Oui Griffe, vu « Bright Star » début janvier, avec cet avantage (!) que je l'ai vu sans sous-titres ce qui a facilité, dans les difficultés d'une langue anglaise que je n'entends pas entièrement, la sensation de poésie non intelligible dont Buster parle dans sa note à laquelle je souscris, très juste, oui. Son plus beau film depuis « Un ange à ma table ».
Mais je trouve le film romantique. J'avais écrit par mail à une amie ceci dans la foulée d'une impression de … « cet amour filmé avec le souci fiévreux d'en répercuter la force pleine et réelle avec toutefois la conscience aiguë, la concertation inquiète (comme le regard du frère, de la petite sœur), qu'il faut garder le pas de distance sans effusion que notre temps, notre regard actuel, peut seul encore supporter — la gracilité passionnée comme au travers d'une fenêtre, et la simplicité incongrue de filmer un baiser.

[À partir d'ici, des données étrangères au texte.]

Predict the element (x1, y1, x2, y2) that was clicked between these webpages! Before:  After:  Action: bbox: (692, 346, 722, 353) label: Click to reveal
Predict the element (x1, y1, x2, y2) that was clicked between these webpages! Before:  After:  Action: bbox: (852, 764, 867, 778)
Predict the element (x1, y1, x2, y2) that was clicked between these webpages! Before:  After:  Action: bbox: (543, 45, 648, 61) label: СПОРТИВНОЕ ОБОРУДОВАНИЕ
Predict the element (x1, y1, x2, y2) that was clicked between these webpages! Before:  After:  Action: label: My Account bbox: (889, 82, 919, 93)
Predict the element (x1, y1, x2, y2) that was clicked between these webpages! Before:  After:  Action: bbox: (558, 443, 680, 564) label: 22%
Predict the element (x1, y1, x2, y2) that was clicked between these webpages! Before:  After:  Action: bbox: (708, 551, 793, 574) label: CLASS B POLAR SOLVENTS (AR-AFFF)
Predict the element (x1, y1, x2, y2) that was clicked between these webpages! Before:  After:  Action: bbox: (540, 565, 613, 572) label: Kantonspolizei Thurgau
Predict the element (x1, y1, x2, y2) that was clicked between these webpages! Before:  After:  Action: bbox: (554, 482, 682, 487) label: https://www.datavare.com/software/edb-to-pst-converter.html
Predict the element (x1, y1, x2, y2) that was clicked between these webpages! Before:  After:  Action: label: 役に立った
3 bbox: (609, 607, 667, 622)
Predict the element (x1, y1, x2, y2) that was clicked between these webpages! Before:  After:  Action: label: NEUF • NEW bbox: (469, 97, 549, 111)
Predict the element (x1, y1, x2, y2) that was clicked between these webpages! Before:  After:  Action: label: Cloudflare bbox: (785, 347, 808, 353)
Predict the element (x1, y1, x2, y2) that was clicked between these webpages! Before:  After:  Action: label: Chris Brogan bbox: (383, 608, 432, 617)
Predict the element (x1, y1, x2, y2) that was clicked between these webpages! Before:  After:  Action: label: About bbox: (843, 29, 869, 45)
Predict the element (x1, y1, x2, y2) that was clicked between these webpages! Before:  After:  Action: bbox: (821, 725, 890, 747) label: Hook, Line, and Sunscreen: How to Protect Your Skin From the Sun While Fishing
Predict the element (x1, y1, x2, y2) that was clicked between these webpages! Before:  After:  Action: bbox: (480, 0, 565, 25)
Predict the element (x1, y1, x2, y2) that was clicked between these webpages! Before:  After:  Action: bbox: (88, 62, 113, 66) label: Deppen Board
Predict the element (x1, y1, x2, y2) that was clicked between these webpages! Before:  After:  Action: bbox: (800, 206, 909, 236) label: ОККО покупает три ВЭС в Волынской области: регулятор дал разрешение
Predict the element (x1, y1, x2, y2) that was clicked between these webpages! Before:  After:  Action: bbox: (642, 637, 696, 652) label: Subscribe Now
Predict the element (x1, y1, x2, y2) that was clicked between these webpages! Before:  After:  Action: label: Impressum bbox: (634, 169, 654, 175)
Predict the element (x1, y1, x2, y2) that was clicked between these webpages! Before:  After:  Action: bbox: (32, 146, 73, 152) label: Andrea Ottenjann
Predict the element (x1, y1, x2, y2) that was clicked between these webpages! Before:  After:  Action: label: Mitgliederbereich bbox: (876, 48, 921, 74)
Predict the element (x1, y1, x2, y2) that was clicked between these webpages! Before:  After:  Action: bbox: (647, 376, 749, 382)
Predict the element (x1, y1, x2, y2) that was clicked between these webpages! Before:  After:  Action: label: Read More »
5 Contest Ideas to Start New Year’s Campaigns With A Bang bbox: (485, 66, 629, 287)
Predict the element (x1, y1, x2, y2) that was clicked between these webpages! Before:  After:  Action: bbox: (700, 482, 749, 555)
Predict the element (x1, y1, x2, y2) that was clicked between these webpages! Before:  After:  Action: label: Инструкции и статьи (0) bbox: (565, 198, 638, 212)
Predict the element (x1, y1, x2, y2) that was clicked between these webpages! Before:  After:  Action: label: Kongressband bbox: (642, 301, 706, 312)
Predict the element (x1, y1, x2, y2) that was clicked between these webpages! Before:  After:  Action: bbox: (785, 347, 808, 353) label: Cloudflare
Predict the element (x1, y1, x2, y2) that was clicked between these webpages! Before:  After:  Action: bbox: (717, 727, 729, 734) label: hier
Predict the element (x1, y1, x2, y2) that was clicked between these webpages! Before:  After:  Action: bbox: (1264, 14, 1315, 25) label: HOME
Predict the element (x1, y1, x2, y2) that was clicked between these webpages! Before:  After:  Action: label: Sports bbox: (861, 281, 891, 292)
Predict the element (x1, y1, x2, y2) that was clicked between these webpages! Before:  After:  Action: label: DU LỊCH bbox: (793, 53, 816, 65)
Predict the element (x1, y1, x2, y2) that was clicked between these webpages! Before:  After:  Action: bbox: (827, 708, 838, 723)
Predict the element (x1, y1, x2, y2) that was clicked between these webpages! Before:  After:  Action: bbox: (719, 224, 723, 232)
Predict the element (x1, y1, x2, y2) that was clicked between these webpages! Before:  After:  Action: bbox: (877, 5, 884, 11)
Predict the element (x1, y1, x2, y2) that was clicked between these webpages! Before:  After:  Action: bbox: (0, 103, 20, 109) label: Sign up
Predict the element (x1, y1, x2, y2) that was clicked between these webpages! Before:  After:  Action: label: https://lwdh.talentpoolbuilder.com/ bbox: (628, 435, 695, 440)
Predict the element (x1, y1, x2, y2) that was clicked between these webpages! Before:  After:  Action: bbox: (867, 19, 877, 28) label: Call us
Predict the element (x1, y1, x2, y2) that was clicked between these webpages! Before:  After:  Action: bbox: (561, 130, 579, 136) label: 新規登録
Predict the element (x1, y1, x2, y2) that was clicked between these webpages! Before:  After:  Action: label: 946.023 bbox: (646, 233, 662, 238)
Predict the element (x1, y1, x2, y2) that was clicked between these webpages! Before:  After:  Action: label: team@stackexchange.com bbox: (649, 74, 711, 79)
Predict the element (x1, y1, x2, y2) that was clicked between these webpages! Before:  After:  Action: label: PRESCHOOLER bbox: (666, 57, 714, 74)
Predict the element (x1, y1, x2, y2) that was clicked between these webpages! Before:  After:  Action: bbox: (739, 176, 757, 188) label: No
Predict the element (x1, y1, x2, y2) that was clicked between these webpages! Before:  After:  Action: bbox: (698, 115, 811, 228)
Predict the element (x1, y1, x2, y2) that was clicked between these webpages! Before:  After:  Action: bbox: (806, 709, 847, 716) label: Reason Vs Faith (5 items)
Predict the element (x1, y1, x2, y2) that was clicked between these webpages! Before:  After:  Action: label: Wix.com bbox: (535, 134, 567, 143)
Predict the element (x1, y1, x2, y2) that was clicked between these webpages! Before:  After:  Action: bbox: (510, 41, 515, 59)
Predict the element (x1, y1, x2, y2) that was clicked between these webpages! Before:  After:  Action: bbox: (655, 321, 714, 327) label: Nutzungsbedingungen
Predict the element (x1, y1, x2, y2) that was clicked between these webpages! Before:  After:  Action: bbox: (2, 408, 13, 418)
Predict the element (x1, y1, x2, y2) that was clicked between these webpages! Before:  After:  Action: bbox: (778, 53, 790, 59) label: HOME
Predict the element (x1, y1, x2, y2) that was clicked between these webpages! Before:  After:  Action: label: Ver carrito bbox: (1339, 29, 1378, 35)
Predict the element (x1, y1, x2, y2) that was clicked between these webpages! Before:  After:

"Then allow me my happiness. For I'm writing again." »

Griffe a dit…

Oui, je me disais aussi, en revoyant le film une troisième fois : "C'est follement simple... Comment est-ce possible ?"

Buster a dit…

Bon ça y est, j’ai enfin retrouvé le nom de l’auteur! Quel con (moi), je ne cherchais pas dans le bon tiroir... Eh bien ce n’est pas Guiguet ni aucun des autres noms cités. Je vous laisse deviner... Ce que je peux dire c’est que la note date du 13 septembre 1986, époque donc où le film est sorti, et qu’il s’agit bien d’un cinéaste (un peu oublié aujourd’hui, injustement d’ailleurs) qui n’était ni critique ni écrivain mais... non j’arrête sinon c’est trop facile.

Celui qui trouve gagne "Un prophète" d’Audiard en dvd (ah ah).

SR a dit…

Euh, un comédien cinéaste alors ?

Sylvester Stallone ? Alain Delon ou Alain Cuny ?

(Je préfèrerais un dvd de la « fausse prophétesse » dédicacé, merci.)

Buster a dit…

Alain Cuny... pas mal, mais ce n'est pas lui. En fait ce n'est pas un comédien.

Je dirais qu'il s'agit d'un cinéaste exigeant, un peu austère, qui défendait un cinéma "décentralisé".

(pour le dvd dédicacé, dommage, Breillat m'en avait promis un, mais Rocancourt est parti avec, l'escroc!)

Griffe a dit…

Je n'ai pas vu ses films, que Rohmer paraît-il admirait : Davila ? J'ai pensé aussi à Zucca, mais dirait-on de lui qu'il était austère?..

(D'"Un prophète", je veux bien un dvd cassé, merci.)

Buster a dit…

Ce n'est pas Davila, ni Zucca qui effectivement n'avait rien d'austère.

(pour le dvd, pas de problème: couillu, casse-couilles, cassé...)

Pierre Léon a dit…

Un René ?
Je ne veux pas de dvd, même si gagne. J'aime pas les prophètes, ni les vrais ni les faux. J'aime les fêtes.

Buster a dit…

Un René, oui.

Vincent a dit…

René Féret ?

Anonyme a dit…

René... Manzor ?

SR a dit…

René D'Uras ? Marcel D'Allio ?

(J'aime les amphét', et les vrais matricules et les fausses party cul.)

Anonyme a dit…

René Schérer ?

Anonyme a dit…

C'est vrai qu'à la lecture de ce texte, on a un peu envie de s'exclamer : "oh, arrête ton char !"

Buster a dit…

Bien tenté le coup, Vincent, mais vous vous êtes trompé de René.

En effet, c'était René Allio. La note est extraite de ses "Carnets".

Mais pas de gagnant: Pierre Léon est disqualifié parce qu'il a refusé son prix, et Sandrine, idem, disqualifiée pour dopage aux amphét'.

Anonyme a dit…

Un quizz qui donne envie à un autre bloggeur de faire un autre quizz, d'essayer de faire aussi bien. Même Bresson n'aurait pas trouvé la solution.